What is required:
After finding the line with "How do I perform: Close" in the entries below, retype exactly each line from there through the line with "This screenshot has height=840, width=1434.", including that final line.

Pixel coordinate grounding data
*** Block opens ***

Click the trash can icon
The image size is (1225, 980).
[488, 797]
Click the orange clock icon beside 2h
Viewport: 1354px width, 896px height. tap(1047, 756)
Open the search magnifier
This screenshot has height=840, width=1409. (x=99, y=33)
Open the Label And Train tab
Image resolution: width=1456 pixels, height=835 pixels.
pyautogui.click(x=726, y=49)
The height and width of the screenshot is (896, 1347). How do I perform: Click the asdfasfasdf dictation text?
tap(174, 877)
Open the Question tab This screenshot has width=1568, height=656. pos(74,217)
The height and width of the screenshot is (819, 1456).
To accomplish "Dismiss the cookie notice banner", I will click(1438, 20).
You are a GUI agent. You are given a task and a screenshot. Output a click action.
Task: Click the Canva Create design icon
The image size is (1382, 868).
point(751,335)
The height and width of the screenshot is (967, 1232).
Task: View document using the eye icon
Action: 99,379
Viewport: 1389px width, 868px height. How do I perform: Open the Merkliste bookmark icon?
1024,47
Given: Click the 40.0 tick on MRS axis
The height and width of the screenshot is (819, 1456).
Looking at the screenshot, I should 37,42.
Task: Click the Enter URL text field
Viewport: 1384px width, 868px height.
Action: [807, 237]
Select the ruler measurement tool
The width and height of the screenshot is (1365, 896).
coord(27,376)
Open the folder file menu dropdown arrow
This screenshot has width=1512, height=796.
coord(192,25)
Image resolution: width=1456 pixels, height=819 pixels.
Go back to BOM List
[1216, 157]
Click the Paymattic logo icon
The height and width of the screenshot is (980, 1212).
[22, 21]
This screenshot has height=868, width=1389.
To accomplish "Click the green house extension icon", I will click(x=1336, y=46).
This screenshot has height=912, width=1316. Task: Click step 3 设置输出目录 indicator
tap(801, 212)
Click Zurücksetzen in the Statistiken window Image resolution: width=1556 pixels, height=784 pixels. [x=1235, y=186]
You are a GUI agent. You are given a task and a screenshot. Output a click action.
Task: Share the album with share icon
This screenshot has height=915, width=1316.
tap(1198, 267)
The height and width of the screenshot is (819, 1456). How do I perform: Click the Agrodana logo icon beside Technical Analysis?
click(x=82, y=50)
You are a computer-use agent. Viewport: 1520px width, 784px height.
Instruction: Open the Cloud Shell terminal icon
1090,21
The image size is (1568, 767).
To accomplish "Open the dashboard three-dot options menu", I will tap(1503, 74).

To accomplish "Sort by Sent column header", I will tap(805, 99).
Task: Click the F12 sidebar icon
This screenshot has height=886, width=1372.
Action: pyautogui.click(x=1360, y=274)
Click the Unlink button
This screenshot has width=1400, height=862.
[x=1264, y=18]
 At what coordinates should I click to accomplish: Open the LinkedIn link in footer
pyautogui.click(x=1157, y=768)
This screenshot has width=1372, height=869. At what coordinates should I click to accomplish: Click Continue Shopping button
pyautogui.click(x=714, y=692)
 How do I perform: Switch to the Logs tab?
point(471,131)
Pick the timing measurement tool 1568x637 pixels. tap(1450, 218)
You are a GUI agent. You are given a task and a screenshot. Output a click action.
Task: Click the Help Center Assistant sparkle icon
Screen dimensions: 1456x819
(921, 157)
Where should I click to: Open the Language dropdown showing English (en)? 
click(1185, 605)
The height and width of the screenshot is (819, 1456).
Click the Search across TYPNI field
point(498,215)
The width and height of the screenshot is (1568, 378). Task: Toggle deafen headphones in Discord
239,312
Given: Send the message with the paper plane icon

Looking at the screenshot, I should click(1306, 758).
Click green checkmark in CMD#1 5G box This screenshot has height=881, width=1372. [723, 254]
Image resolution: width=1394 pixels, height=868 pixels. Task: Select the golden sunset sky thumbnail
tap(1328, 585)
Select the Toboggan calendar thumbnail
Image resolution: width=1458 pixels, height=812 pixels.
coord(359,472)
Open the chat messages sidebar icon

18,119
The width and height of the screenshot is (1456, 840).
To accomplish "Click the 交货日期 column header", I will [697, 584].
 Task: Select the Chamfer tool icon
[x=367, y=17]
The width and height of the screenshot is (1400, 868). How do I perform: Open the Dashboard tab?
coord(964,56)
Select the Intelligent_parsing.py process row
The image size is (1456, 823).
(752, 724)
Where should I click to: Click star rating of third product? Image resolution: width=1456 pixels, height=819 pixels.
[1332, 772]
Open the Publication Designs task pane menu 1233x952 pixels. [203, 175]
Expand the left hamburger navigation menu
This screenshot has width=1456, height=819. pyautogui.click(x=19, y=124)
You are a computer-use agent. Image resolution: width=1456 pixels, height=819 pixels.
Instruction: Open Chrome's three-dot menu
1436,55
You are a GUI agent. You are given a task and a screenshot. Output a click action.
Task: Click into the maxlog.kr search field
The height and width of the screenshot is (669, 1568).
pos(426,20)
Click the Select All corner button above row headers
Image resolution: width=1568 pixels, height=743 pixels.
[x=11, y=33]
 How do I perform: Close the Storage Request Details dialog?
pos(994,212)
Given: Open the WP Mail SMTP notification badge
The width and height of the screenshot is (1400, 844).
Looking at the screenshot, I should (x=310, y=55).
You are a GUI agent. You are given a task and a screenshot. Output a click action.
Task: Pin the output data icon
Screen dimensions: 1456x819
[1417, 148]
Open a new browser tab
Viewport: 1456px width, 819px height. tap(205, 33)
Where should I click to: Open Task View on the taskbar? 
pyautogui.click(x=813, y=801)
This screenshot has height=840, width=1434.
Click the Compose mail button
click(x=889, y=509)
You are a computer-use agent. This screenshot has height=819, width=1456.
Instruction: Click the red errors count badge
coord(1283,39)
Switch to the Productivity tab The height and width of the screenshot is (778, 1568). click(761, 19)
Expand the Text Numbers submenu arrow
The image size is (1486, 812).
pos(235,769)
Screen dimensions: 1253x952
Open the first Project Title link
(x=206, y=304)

*** Block closes ***

Answer to the exercise:
 How do I perform: Close the Storage Request Details dialog?
pos(994,212)
Given: Open the WP Mail SMTP notification badge
The width and height of the screenshot is (1400, 844).
Looking at the screenshot, I should (x=310, y=55).
You are a GUI agent. You are given a task and a screenshot. Output a click action.
Task: Pin the output data icon
Screen dimensions: 1456x819
[1417, 148]
Open a new browser tab
Viewport: 1456px width, 819px height. tap(205, 33)
Where should I click to: Open Task View on the taskbar? 
pyautogui.click(x=813, y=801)
This screenshot has height=840, width=1434.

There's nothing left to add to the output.